Le socialisme « Fabien » est un « mélange » de fascisme, de nazisme, de marxisme et de communisme réunis. Cependant, c’est beaucoup plus mortel, ajoute-t-il, parce que c’est beaucoup plus intelligent et subtil. La seule différence entre le socialisme Fabien et le communisme réside dans le fait que les communistes s’emparent de votre maison en envoyant directement la « police secrète » frapper à votre porte. Les socialistes Fabiens le font beaucoup plus subtilement et intelligemment en augmentant progressivement les impôts fonciers et les taxes foncières, et enfin, lorsque vous ne pouvez pas les payer, ils envoient leurs « inspecteurs des impôts locaux » de votre région pour vous enlever votre maison, mais, au final, le résultat est le même. ».

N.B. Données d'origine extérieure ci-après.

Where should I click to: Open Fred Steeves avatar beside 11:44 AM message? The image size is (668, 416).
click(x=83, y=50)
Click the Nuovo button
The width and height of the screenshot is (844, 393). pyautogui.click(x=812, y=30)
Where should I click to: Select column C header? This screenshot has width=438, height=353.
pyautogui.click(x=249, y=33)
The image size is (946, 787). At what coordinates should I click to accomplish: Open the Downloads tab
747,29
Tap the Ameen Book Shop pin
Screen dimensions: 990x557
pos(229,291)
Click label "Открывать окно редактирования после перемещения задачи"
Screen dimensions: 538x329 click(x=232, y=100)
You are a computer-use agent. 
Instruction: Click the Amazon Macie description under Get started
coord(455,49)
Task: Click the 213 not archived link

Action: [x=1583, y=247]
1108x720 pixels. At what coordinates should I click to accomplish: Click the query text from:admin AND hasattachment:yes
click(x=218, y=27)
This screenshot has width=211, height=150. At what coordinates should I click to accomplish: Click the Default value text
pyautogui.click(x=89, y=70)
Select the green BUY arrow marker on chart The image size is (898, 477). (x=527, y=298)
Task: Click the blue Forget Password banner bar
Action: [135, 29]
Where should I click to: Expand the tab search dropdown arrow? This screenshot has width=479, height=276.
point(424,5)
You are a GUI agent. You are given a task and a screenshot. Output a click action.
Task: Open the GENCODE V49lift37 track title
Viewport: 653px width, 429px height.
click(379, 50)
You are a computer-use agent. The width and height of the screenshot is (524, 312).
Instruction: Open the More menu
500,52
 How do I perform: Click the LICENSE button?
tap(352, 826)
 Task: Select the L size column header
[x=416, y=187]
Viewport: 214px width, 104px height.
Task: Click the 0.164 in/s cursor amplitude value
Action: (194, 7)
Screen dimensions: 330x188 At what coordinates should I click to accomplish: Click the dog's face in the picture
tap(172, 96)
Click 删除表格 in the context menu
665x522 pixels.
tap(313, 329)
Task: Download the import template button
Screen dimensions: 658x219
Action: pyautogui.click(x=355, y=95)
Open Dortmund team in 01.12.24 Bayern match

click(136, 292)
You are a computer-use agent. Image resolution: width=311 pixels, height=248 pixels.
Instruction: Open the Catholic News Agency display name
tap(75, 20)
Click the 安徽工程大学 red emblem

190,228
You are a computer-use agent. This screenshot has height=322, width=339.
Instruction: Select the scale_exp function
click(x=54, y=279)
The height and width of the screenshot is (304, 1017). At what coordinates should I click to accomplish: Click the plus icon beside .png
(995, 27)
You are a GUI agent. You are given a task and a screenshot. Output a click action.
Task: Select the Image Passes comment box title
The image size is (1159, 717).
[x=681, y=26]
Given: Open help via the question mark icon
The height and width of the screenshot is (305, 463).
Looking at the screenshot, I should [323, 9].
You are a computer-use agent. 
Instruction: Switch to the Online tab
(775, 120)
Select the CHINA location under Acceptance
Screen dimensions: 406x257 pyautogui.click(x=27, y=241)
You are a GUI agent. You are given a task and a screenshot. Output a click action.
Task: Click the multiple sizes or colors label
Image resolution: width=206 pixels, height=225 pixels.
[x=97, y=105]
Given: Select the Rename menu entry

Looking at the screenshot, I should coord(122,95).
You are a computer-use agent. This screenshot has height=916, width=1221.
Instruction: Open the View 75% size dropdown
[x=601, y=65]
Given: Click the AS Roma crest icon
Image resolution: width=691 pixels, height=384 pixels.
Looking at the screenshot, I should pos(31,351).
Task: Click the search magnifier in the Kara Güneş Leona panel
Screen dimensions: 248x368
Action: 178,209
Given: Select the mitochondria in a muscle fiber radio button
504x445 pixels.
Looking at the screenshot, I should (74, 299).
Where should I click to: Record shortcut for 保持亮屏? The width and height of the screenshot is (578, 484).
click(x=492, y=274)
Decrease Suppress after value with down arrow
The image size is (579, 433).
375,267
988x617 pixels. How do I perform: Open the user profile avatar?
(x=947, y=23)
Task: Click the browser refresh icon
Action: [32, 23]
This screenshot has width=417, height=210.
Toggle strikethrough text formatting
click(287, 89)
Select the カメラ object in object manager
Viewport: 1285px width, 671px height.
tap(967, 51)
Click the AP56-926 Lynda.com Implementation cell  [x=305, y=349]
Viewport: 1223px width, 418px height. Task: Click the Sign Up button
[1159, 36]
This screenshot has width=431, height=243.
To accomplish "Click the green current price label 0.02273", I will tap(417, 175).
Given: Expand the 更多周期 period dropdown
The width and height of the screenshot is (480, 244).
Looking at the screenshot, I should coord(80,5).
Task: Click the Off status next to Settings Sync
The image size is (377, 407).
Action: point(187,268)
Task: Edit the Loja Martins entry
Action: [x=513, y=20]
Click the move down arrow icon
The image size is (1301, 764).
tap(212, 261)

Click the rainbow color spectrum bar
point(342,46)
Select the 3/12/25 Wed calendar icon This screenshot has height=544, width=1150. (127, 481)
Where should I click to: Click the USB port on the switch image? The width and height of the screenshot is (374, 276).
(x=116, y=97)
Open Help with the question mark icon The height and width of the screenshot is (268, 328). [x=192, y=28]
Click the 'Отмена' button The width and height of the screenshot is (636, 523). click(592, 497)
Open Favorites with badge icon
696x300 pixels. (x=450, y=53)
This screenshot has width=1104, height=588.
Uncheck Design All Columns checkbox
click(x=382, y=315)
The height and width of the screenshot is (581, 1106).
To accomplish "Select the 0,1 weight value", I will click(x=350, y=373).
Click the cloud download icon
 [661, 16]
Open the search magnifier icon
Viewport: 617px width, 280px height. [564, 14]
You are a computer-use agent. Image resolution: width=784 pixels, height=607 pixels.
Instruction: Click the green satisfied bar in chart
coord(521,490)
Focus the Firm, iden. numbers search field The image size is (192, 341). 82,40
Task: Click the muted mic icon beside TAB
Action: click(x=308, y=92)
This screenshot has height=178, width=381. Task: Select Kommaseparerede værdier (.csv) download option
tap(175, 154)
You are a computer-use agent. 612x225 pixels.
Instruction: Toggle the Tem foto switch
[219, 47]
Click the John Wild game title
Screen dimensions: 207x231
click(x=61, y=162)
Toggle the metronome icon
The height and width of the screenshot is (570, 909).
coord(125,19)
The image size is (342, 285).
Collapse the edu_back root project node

Profitons-en pour rappeler que le socialisme moderne trouve ses origines dans un mouvement féministe incompris à son époque, le « Saint-Simonisme », courant idéologique reposant à l’origine sur la doctrine socio-économique et politique de Claude-Henri de Rouvroy de Saint-Simon (1760-1825). C’est le Communisme des premiers Chrétiens (de Saint-Jean) que ce rénovateur moderne proposa comme un exemple à imiter. Ce magnifique mouvement de réveil féministe dût subir la persécution, comme la subissent tous les grands mouvements de la pensée. Ce mouvement fut repris par Charles Fourier (1772-1837), dans la Phalange, et se fondit dans le fouriérisme qui le modifia, le masculinisa et en fît « le socialisme ».